SDL: GPU: Remove pitch parameters from indirect draw calls (#10803)

From ddd5723e2eee20fb2bef108a7bc80cc3a5afb90f Mon Sep 17 00:00:00 2001
From: Caleb Cornett <[EMAIL REDACTED]>
Date: Thu, 12 Sep 2024 01:30:14 -0500
Subject: [PATCH] GPU: Remove pitch parameters from indirect draw calls
 (#10803)

---
 include/SDL3/SDL_gpu.h          | 22 ++++------
 src/dynapi/SDL_dynapi_procs.h   |  4 +-
 src/gpu/SDL_gpu.c               | 12 ++----
 src/gpu/SDL_sysgpu.h            |  6 +--
 src/gpu/d3d11/SDL_gpu_d3d11.c   | 10 ++---
 src/gpu/d3d12/SDL_gpu_d3d12.c   | 74 ++++++++-------------------------
 src/gpu/metal/SDL_gpu_metal.m   | 10 ++---
 src/gpu/vulkan/SDL_gpu_vulkan.c |  8 ++--
 8 files changed, 47 insertions(+), 99 deletions(-)

diff --git a/include/SDL3/SDL_gpu.h b/include/SDL3/SDL_gpu.h
index d4b56af16db0e..a8ed931e4308f 100644
--- a/include/SDL3/SDL_gpu.h
+++ b/include/SDL3/SDL_gpu.h
@@ -2651,7 +2651,8 @@ extern SDL_DECLSPEC void SDLCALL SDL_DrawGPUPrimitives(
  * Draws data using bound graphics state and with draw parameters set from a
  * buffer.
  *
- * The buffer layout should match the layout of SDL_GPUIndirectDrawCommand.
+ * The buffer must consist of tightly-packed draw parameter sets that
+ * each match the the layout of SDL_GPUIndirectDrawCommand.
  * You must not call this function before binding a graphics pipeline.
  *
  * \param render_pass a render pass handle.
@@ -2659,7 +2660,6 @@ extern SDL_DECLSPEC void SDLCALL SDL_DrawGPUPrimitives(
  * \param offset the offset to start reading from the draw buffer.
  * \param draw_count the number of draw parameter sets that should be read
  *                   from the draw buffer.

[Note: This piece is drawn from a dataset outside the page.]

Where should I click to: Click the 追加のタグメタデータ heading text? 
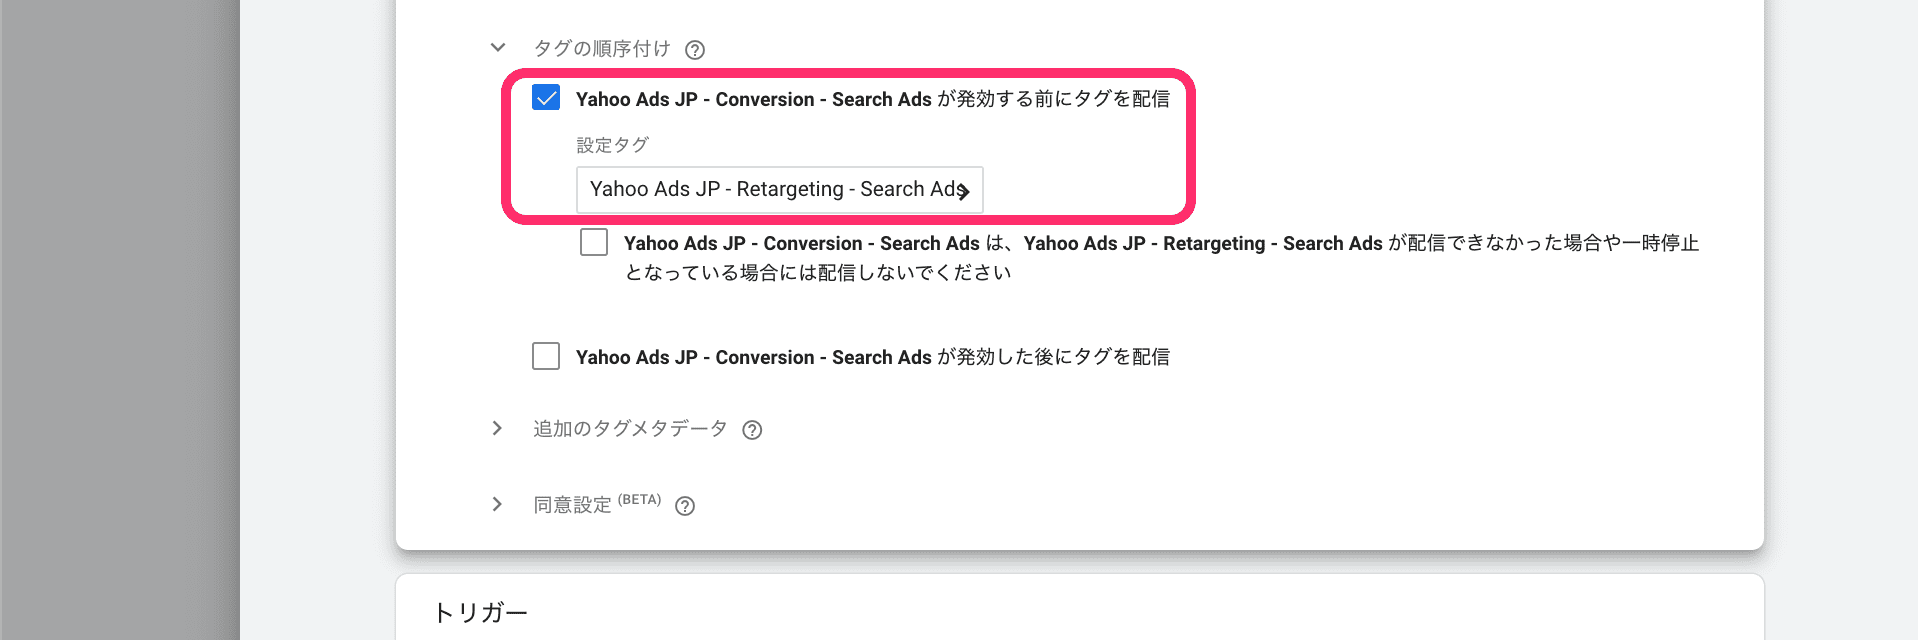click(x=630, y=429)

- * \param pitch the byte pitch between sets of draw parameters.
  *
  * \since This function is available since SDL 3.0.0.
  */
@@ -2667,23 +2667,21 @@ extern SDL_DECLSPEC void SDLCALL SDL_DrawGPUPrimitivesIndirect(
     SDL_GPURenderPass *render_pass,
     SDL_GPUBuffer *buffer,
     Uint32 offset,
-    Uint32 draw_count,
-    Uint32 pitch);
+    Uint32 draw_count);
 
 /**
  * Draws data using bound graphics state with an index buffer enabled and with
  * draw parameters set from a buffer.
  *
- * The buffer layout should match the layout of
- * SDL_GPUIndexedIndirectDrawCommand. You must not call this function before
- * binding a graphics pipeline.
+ * The buffer must consist of tightly-packed draw parameter sets that
+ * each match the the layout of SDL_GPUIndexedIndirectDrawCommand.
+ * You must not call this function before binding a graphics pipeline.
  *
  * \param render_pass a render pass handle.

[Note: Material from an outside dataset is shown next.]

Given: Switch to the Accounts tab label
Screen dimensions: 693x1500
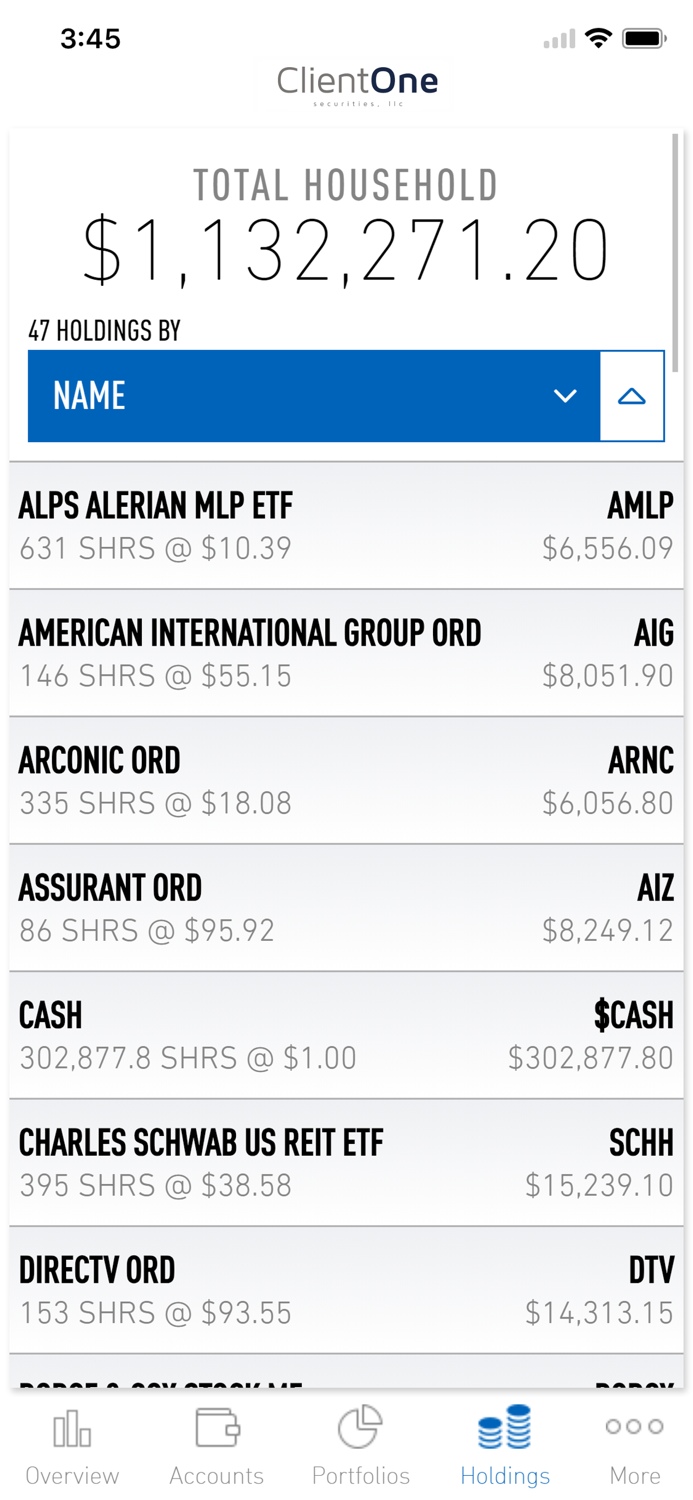Looking at the screenshot, I should click(x=217, y=1476).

  * \param buffer a buffer containing draw parameters.
  * \param offset the offset to start reading from the draw buffer.

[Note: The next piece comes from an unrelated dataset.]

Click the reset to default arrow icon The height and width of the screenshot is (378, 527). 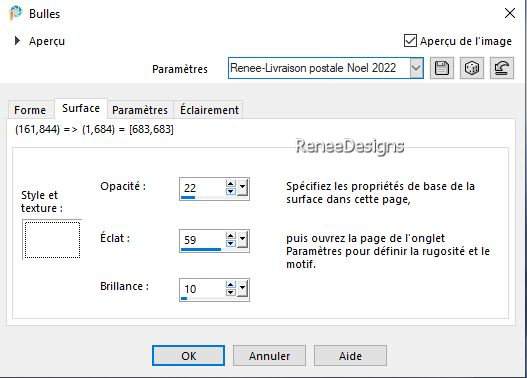pos(502,68)
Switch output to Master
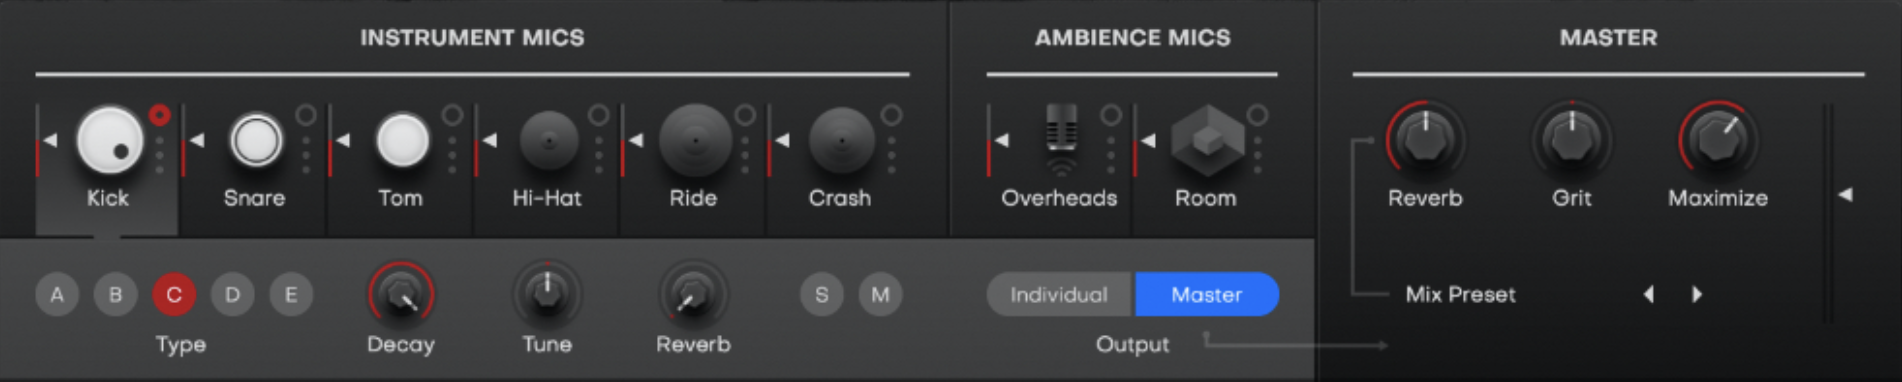Viewport: 1902px width, 382px height. point(1206,294)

  * \param draw_count the number of draw parameter sets that should be read
  *                   from the draw buffer.
- * \param pitch the byte pitch between sets of draw parameters.
  *
  * \since This function is available since SDL 3.0.0.
  */
@@ -2691,8 +2689,7 @@ extern SDL_DECLSPEC void SDLCALL SDL_DrawGPUIndexedPrimitivesIndirect(
     SDL_GPURenderPass *render_pass,
     SDL_GPUBuffer *buffer,
     Uint32 offset,
-    Uint32 draw_count,
-    Uint32 pitch);
+    Uint32 draw_count);
 
 /**
  * Ends the given render pass.
@@ -2846,9 +2843,8 @@ extern SDL_DECLSPEC void SDLCALL SDL_DispatchGPUCompute(
 /**
  * Dispatches compute work with parameters set from a buffer.
  *
- * The buffer layout should match the layout of
- * SDL_GPUIndirectDispatchCommand. You must not call this function before
- * binding a compute pipeline.
+ * The buffer layout should match the layout of SDL_GPUIndirectDispatchCommand.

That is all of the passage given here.